Allen J. Lynch’s Zero to Hero: From Bullied Kid to Warrior (Pritzker Military Museum & Library, 370 pp. $25) is a well-crafted, well-edited, and well-presented book.
In it, Vietnam War Medal of Honor recipient Allen Lynch takes us from his childhood in industrial South Side Chicago, through multiple high schools he attended in Illinois and Indiana, and to a memorable Army experience. While life at home growing up was good, Lynch also went through many school-bullying episodes, causing low self-esteem and loneliness issues that haunted him for decades.
After high school graduation in 1964, college was not in his future, so after a few no-growth jobs, Lynch decided that the military offered the best way out of the neighborhood. He joined the Army and in the book tells of his military schooling and deployments. In Germany he decided that an assignment to Vietnam would realize his objective of becoming a warrior.

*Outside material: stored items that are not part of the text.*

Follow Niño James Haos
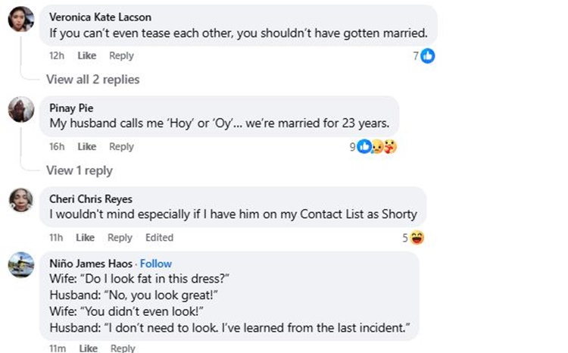Image resolution: width=568 pixels, height=353 pixels. pos(155,264)
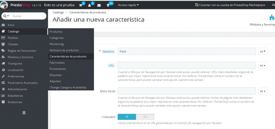Open language dropdown next to Nombre field
Image resolution: width=275 pixels, height=129 pixels.
[x=263, y=51]
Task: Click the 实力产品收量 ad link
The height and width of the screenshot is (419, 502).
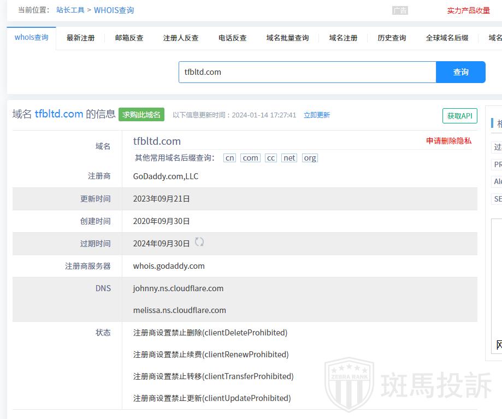Action: (x=468, y=10)

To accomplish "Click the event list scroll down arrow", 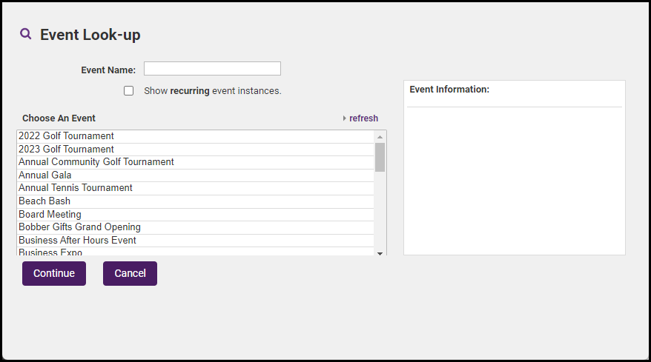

Lynch takes us through his moves in-country and then to his permanent assignment with the 1st Cav in the Tam Quan area of Binh Dinh Province in the Central Highlands. There he recounts his combat activities, including what happened during a December 15, 1967, firefight when his courageous efforts under fire rescuing fellow troopers resulted in Allen Lynch being awarded the Medal of Honor in 1970.
Upon returning to the States, Lynch’s planned Army career was truncated by family circumstances. With his father’s health declining, he stepped away from the military. He met, courted, and married the love of his life, Suzie. They had three children and remain together to this day.
Lynch later rejoined the Army through the Reserves, rising to the rank of 1st Sergeant. In a series of civilian jobs he worked as a Veterans Benefits Counselor for the VA, and later counseled veterans on employment opportunities.
In his book Lynch does not shy away from describing what he calls “the dragon,” post-traumatic stress disorder, which he has had since returning from Vietnam.
He mostly dismissed the symptoms when they first appeared, but later realized he had PTSD, sought therapy, and received “the tools first to keep PTSD in check and then to defeat it when it reared its ugly head.”
In short, this is a very readable offering from a very humble—and ultimately successful—Vietnam War hero.